▸ **Information provided**:

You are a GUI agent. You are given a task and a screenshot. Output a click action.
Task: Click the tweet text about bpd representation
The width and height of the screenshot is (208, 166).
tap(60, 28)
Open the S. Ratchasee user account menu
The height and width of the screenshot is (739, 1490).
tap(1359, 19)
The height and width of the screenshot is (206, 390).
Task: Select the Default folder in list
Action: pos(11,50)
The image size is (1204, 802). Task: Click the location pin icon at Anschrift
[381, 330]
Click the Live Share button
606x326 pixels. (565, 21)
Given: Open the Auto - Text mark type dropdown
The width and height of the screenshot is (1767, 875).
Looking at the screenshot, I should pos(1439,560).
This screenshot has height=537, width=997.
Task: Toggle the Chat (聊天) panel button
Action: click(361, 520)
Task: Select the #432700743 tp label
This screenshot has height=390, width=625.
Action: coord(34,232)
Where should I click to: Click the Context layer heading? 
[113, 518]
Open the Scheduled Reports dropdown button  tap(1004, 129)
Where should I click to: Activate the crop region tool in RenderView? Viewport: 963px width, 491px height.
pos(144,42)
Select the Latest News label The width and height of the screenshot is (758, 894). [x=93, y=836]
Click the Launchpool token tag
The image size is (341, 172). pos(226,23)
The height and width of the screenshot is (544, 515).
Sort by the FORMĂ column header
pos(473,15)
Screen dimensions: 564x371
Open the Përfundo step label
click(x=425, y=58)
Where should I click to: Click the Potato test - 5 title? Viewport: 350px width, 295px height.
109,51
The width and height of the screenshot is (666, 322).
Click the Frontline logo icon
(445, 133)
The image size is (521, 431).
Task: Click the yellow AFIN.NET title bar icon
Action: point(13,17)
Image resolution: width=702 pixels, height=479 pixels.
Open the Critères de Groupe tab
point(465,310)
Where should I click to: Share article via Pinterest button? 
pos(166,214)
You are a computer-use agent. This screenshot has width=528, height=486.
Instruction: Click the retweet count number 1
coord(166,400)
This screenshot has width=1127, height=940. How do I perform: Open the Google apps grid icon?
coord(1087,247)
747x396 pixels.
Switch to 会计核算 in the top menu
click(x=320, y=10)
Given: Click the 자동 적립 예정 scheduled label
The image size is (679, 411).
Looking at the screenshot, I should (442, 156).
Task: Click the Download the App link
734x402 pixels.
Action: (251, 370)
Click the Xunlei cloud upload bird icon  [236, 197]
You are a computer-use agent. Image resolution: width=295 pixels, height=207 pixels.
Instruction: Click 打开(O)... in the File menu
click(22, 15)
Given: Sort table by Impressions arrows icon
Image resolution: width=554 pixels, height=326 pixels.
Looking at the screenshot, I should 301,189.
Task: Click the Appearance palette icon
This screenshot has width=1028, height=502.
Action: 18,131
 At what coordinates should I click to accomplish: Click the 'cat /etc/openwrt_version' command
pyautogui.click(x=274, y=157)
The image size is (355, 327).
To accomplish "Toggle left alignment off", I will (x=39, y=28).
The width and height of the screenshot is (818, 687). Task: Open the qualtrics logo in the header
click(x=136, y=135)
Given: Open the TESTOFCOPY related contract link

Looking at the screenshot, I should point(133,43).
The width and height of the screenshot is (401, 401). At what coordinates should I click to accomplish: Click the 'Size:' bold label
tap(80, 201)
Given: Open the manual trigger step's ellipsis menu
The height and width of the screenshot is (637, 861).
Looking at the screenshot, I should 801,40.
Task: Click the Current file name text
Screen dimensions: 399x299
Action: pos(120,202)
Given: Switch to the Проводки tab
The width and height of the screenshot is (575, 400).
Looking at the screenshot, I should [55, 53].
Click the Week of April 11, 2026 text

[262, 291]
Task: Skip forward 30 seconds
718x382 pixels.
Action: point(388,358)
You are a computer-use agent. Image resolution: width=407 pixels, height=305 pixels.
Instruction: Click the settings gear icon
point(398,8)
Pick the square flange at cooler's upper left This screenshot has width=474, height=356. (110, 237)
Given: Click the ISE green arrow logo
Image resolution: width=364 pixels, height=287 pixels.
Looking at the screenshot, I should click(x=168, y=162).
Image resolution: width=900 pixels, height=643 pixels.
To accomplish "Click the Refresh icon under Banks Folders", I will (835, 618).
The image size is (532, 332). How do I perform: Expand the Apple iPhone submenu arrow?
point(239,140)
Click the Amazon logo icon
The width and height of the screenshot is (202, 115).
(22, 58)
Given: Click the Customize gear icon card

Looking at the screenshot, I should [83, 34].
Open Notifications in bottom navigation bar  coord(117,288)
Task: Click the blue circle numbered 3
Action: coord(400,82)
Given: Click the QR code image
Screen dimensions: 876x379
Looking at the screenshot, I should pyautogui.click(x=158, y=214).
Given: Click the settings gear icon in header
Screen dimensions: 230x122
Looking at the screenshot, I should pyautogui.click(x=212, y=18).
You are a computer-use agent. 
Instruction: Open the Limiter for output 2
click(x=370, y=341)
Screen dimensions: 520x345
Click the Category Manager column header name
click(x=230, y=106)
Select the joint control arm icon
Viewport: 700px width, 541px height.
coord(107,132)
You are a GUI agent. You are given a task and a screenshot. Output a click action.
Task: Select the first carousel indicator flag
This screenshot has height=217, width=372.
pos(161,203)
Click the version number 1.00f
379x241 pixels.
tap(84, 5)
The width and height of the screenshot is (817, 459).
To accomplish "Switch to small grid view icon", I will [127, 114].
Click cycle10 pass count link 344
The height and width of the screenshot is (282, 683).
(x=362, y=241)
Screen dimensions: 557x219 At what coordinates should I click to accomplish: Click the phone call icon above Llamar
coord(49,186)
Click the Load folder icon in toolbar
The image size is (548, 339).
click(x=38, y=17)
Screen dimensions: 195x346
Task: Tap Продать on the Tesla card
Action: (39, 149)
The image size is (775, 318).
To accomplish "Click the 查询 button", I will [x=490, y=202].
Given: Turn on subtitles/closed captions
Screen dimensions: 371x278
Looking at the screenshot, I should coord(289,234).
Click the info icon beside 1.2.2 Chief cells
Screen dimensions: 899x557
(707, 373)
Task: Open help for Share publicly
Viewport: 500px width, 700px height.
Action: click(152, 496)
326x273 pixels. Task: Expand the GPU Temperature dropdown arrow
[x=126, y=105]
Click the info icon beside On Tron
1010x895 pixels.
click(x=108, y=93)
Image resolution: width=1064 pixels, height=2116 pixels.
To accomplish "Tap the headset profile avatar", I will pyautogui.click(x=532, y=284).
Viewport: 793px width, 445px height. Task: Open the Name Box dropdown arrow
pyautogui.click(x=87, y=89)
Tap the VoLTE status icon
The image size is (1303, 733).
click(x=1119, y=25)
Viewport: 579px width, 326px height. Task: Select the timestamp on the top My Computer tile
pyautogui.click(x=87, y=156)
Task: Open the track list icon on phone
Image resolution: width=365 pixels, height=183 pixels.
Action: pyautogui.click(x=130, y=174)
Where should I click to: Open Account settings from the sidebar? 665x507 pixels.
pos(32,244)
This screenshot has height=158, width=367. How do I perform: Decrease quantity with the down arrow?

▸ **Work required**: If a line in the entries above has the word "agent", copy it.

▸ **Result of the exercise**:
You are a GUI agent. You are given a task and a screenshot. Output a click action.
You are a computer-use agent. This screenshot has width=528, height=486.
You are a computer-use agent. Image resolution: width=295 pixels, height=207 pixels.
You are a computer-use agent. Image resolution: width=407 pixels, height=305 pixels.
You are a computer-use agent. 
You are a GUI agent. You are given a task and a screenshot. Output a click action.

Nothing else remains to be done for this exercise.